Unfortunately, TeX does not shield the user from knowledge of the way it sets text. The macro system used to extend TeX is not the simplest thing in the world to understand, and there are rather a lot of commands and macros to understand. Building documents in "raw" TeX is not something for the timid of heart. TeX is perhaps best used as the underlying engine on top of which a "presentation language" is constructed.

TeX is supported by the TUG - TeX Users Group.

Various books are available:

LaTeX

Leslie Lamport created a set of macros based on the classic SCRIBE markup system (that was also a direct progenitor of SGML ) on top of TeX that provide infrastructure to implement a set of commonly document styles such as letters, reports, and articles.

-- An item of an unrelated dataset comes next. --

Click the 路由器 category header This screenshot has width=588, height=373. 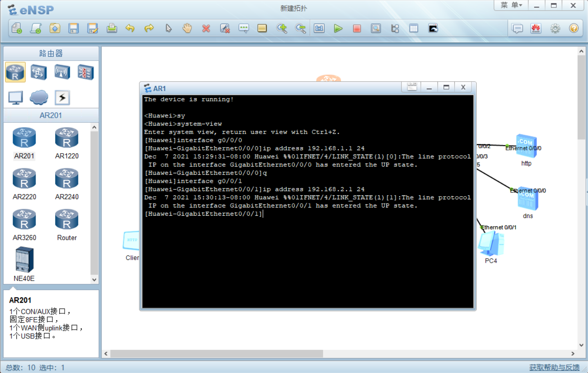(51, 53)
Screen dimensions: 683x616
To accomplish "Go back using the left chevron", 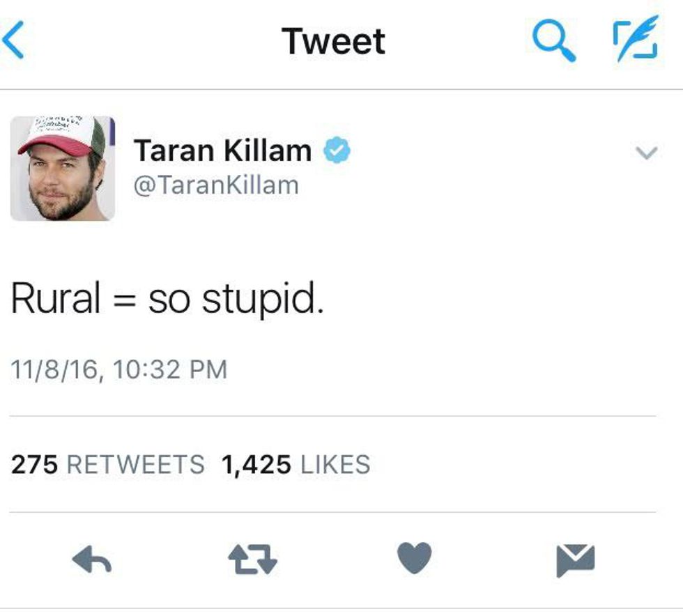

LaTeX provides a much more "friendly" face than TeX; it does more of the work of managing where things go on the page for you, and generally requires less "hacking around" to get the job done. It comes with additional tools such as:

BibTeX

For managing bibliographies

See also CL-BibTeX, a replacement for BibTeX written in Common Lisp. The aim is to allow formatting entries using CL programs rather than the stack language of BibTeX.

Perhaps the most interesting bit of this application is a compiler that transforms old style BibTeX style files into comprehensible CL programs.

makeindex

For managing book indexes

and provides an assortment of other such tools for managing the "lists" of things that commonly are attached to books and technical papers.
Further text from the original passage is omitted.